COMMENT: Three years ago, almost to the day, I got news that a close dairy farmer friend of mine had taken a heart attack and would be out of action for a number of weeks.

Ever willing to help out, I volunteered to do the morning milkings for a few days, so as to allow the family concentrate on its other problems .

The first morning I arrived the temperature gauge in my car read -16 degrees Celcius. Nothing in the yard worked. Everything was frozen and it took me a full four hours to get a tractor started and the milking plant operational.  And that was just the start of it.

All the water pipes were frozen and I, eventually, had to draw water from a nearby river, so as to give the stock a drink. And so it continued for a full month.

By the end of the first week I was at my wit’s end and had it not been for the help of my son and a neighbour, I think I would have given up. I remember, at the time, likening the experience to purgatory.

However, in the middle of it all I also recall reading an article in a magazine, telling me that global warming is a proven scientific fact. This instilled quite a vociferous reaction from yours truly and I was heard to utter words that day, which would have been totally out of place in refined company!

Three years later, the global warming debate is continuing apace. By all accounts there was a tremendous turnout for the recent weather conference, hosted by Teagasc.
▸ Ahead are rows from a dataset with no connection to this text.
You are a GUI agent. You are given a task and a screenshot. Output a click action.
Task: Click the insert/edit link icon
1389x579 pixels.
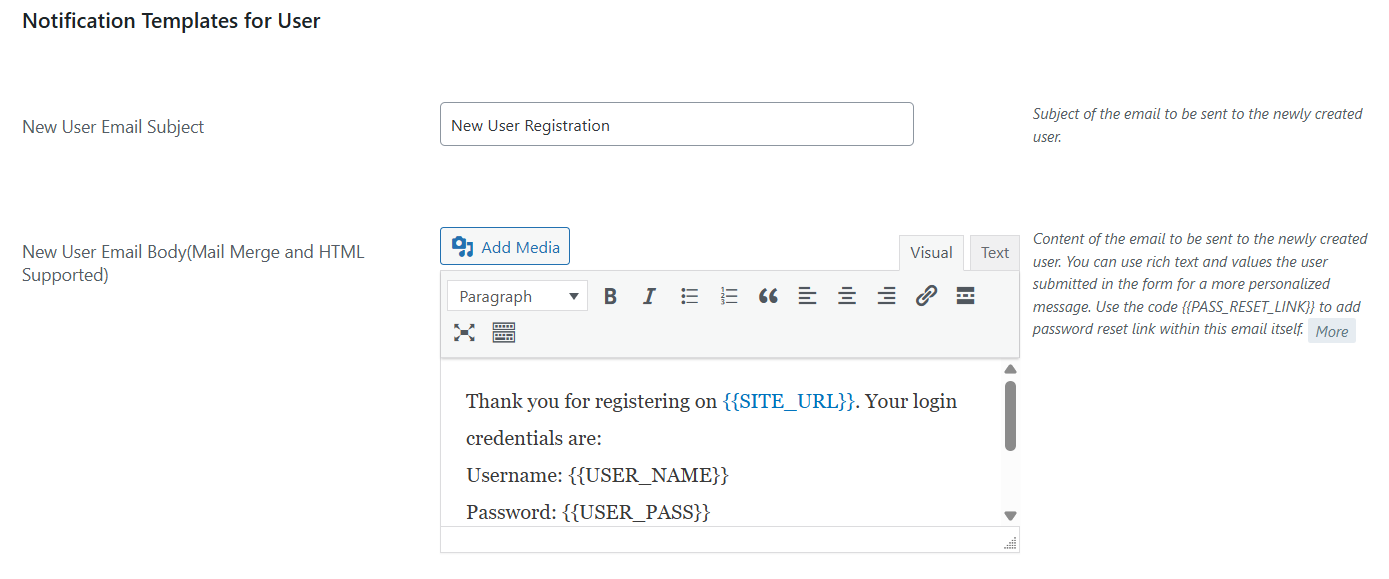(x=926, y=296)
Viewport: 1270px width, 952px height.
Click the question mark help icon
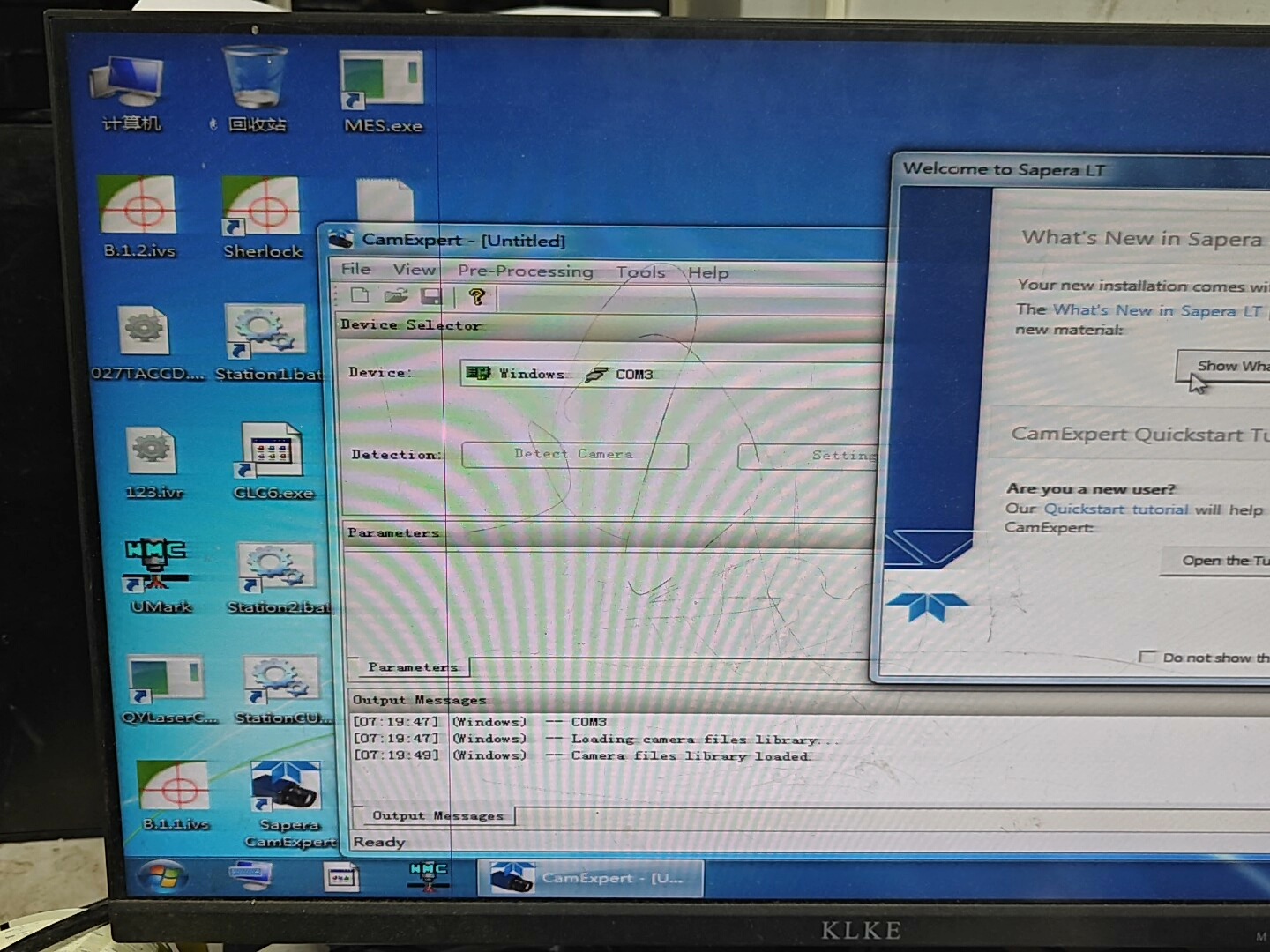pyautogui.click(x=477, y=297)
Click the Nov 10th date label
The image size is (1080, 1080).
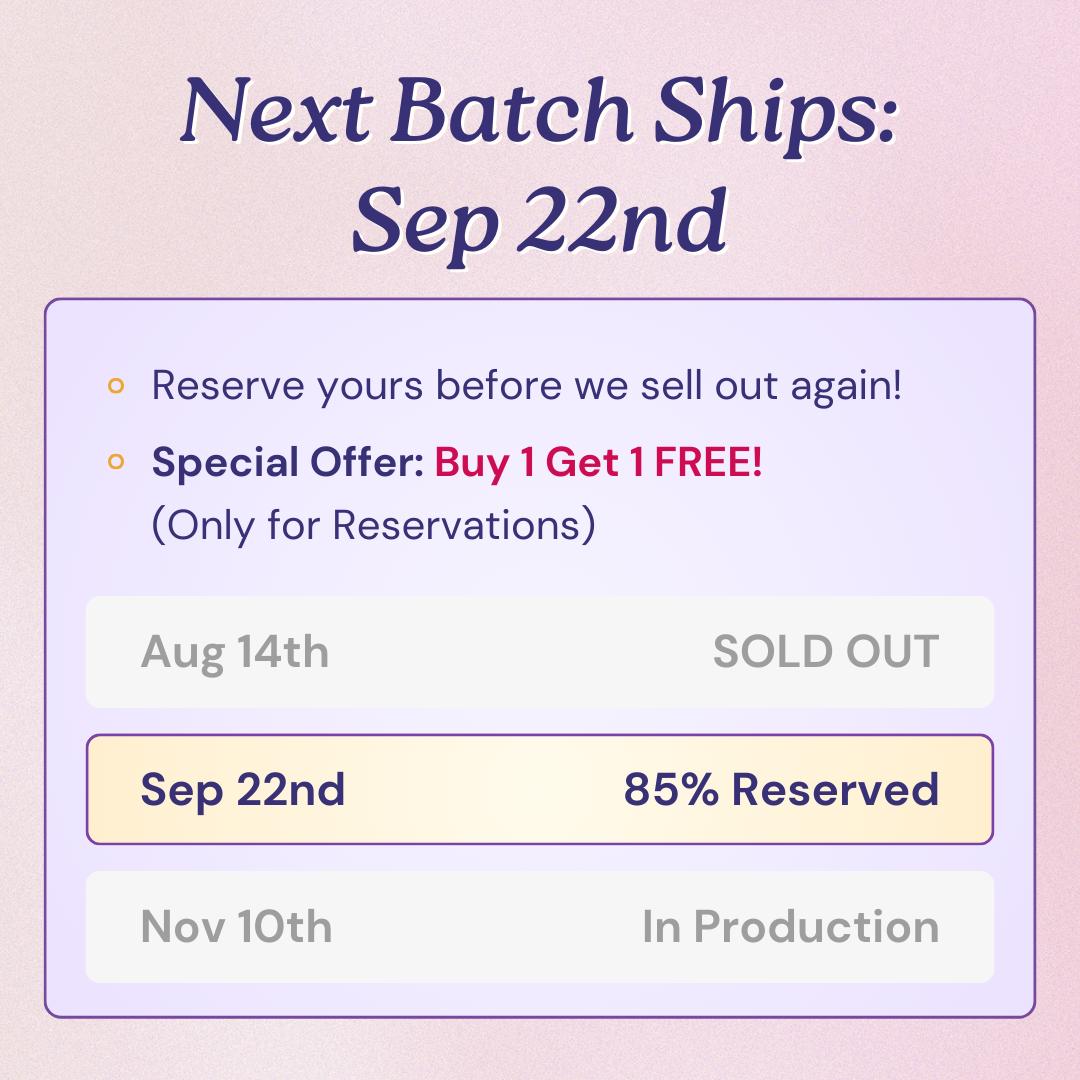point(236,927)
Don’t get me wrong: I am not a Luddite. Confusion still exists in my mind regarding the deal that has been struck between the world’s leading nations on the issue of climate change. But the reality remains that this subject has been pushed  to the very forefront of most people’s consciousness. No doubt government policies in countries around the world will change during the years ahead to take account of the threat – perceived or otherwise – which climate change now represents.

So it is important for agriculture in Ireland to play an active role in the climate change debate. But at the end of the day there must be a balance struck between what the local farming industry can do to meet its climate change obligations and maintaining our traditional food production practises.

We all know that cattle and sheep produce methane – now recognised as a ‘Greenhouse Gas’. But does this mean that we have to give up producing milk, beef and lamb extensively from grazed grass?

Recent months have seen this form of animal production come in for a degree of criticism, because some opinion formers are now of the view that it is not climate change friendly.

Consumers, on the other hand, rightly regard this form of food production as being natural and welfare friendly. All the research shows that efficient farming is the way forward in terms of meeting the climate change challenge.

But this must not be achieved at the expense of throwing away the many natural advantages farmers on this island enjoy, chief among them being the option of putting ruminant livestock out to pasture during the grazing season!